____ Material provided

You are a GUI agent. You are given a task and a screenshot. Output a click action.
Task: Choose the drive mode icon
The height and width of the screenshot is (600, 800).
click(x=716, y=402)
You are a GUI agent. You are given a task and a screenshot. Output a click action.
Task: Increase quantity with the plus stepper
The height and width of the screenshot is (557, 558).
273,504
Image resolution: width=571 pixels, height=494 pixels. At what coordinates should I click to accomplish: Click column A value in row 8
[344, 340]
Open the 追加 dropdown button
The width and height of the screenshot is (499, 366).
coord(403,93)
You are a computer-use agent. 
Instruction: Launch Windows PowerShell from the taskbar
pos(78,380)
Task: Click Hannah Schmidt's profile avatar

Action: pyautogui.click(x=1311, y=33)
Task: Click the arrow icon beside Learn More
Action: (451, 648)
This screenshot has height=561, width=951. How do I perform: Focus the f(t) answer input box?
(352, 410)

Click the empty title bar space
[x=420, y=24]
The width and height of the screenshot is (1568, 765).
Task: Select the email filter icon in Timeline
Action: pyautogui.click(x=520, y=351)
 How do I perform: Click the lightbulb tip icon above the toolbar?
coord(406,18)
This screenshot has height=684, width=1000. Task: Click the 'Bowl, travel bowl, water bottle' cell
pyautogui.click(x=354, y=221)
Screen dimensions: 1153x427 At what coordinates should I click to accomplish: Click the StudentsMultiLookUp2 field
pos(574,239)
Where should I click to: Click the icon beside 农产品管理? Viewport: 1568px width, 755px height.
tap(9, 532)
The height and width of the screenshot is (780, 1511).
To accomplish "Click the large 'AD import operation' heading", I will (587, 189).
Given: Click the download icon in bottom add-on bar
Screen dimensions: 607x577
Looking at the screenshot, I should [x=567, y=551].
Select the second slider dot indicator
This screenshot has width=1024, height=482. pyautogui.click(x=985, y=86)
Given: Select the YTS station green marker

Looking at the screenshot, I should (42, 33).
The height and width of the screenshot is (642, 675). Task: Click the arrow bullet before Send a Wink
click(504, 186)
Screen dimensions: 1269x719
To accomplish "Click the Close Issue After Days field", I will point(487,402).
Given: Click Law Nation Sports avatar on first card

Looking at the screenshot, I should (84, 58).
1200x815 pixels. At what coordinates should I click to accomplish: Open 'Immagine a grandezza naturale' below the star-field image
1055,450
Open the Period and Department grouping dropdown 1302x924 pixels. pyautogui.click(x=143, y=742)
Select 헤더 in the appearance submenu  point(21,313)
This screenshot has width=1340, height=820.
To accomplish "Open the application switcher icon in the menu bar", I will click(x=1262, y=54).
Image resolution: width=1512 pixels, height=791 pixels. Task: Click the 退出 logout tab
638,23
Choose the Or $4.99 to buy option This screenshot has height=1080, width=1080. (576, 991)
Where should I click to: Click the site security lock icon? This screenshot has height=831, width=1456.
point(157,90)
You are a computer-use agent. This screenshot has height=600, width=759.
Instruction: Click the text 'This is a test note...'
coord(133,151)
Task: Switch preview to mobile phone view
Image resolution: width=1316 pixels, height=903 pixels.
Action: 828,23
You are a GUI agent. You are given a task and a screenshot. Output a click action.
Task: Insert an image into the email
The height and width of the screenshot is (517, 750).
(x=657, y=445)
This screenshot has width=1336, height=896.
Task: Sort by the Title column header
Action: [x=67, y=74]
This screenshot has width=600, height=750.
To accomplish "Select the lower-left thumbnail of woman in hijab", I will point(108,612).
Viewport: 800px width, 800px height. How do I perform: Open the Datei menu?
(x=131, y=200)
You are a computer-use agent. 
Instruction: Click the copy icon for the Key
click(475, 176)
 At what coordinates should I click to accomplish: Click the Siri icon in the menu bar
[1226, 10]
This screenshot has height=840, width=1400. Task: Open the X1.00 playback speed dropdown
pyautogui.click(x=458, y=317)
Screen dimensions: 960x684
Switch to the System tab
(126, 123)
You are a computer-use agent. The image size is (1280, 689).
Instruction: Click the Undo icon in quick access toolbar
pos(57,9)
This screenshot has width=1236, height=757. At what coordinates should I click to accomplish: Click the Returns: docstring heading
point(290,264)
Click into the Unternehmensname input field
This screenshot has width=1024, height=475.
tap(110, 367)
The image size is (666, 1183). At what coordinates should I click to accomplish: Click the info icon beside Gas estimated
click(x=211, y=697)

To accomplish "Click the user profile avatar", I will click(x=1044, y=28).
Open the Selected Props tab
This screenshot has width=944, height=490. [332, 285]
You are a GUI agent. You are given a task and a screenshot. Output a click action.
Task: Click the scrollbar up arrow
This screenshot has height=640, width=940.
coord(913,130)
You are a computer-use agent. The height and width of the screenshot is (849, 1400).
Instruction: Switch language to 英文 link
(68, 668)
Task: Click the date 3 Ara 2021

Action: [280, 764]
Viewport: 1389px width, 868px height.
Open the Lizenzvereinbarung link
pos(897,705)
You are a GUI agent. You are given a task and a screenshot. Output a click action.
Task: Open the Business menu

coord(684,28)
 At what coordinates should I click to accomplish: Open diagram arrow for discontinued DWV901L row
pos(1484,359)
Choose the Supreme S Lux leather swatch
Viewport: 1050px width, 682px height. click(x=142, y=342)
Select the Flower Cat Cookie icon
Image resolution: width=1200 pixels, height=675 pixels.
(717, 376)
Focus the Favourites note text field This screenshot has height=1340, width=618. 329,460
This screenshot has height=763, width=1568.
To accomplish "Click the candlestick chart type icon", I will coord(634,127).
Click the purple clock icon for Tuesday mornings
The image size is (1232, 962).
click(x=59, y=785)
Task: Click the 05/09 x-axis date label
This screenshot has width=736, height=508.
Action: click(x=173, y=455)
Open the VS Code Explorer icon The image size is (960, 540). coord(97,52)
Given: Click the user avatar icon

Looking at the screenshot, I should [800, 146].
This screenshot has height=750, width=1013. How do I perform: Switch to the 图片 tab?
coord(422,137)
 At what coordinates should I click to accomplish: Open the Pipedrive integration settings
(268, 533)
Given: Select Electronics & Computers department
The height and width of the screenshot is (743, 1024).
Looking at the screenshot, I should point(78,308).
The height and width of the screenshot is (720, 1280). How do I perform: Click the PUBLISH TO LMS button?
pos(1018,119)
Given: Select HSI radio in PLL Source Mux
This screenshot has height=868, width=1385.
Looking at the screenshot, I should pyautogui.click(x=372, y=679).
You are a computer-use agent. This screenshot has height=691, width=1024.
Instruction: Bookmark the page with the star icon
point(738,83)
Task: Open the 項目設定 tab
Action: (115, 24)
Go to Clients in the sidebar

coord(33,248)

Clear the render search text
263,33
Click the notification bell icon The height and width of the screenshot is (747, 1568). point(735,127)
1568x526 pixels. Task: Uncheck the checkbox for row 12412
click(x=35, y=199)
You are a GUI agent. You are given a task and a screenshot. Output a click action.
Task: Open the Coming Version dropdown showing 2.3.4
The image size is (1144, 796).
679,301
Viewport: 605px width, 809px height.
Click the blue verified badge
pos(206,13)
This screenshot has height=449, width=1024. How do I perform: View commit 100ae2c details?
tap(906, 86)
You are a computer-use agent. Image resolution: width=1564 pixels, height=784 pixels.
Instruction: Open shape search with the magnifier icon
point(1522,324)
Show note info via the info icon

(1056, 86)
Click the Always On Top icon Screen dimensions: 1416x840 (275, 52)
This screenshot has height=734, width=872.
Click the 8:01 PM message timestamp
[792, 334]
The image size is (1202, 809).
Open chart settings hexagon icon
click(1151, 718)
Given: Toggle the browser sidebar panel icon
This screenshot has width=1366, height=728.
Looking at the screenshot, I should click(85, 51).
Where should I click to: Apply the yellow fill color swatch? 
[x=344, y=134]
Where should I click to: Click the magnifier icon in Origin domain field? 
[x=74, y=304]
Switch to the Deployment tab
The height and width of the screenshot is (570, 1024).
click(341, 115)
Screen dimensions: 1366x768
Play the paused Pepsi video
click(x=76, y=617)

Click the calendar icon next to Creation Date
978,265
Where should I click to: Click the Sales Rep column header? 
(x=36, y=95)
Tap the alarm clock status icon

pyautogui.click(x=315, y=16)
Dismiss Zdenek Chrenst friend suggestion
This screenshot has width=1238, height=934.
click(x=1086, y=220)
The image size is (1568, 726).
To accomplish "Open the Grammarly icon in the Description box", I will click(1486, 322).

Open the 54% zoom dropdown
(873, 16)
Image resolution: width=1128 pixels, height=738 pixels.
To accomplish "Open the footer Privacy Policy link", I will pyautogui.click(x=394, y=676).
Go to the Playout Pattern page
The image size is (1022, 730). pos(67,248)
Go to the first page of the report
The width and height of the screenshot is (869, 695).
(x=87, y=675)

________

◆ Problem requirements: Express the data from the line with "Choose the Supreme S Lux leather swatch" to the line with "coord(422,137)" as a Markdown table with the columns Row and Content. Number each line in Row, put the line itself in Content, and leave out blank lines.

◆ Answer to this exercise:
| Row | Content |
|---|---|
| 1 | Choose the Supreme S Lux leather swatch |
| 2 | Viewport: 1050px width, 682px height. click(x=142, y=342) |
| 3 | Select the Flower Cat Cookie icon |
| 4 | Image resolution: width=1200 pixels, height=675 pixels. |
| 5 | (717, 376) |
| 6 | Focus the Favourites note text field This screenshot has height=1340, width=618. 329,460 |
| 7 | This screenshot has height=763, width=1568. |
| 8 | To accomplish "Click the candlestick chart type icon", I will coord(634,127). |
| 9 | Click the purple clock icon for Tuesday mornings |
| 10 | The image size is (1232, 962). |
| 11 | click(x=59, y=785) |
| 12 | Task: Click the 05/09 x-axis date label |
| 13 | This screenshot has width=736, height=508. |
| 14 | Action: click(x=173, y=455) |
| 15 | Open the VS Code Explorer icon The image size is (960, 540). coord(97,52) |
| 16 | Given: Click the user avatar icon |
| 17 | Looking at the screenshot, I should [800, 146]. |
| 18 | This screenshot has height=750, width=1013. How do I perform: Switch to the 图片 tab? |
| 19 | coord(422,137) |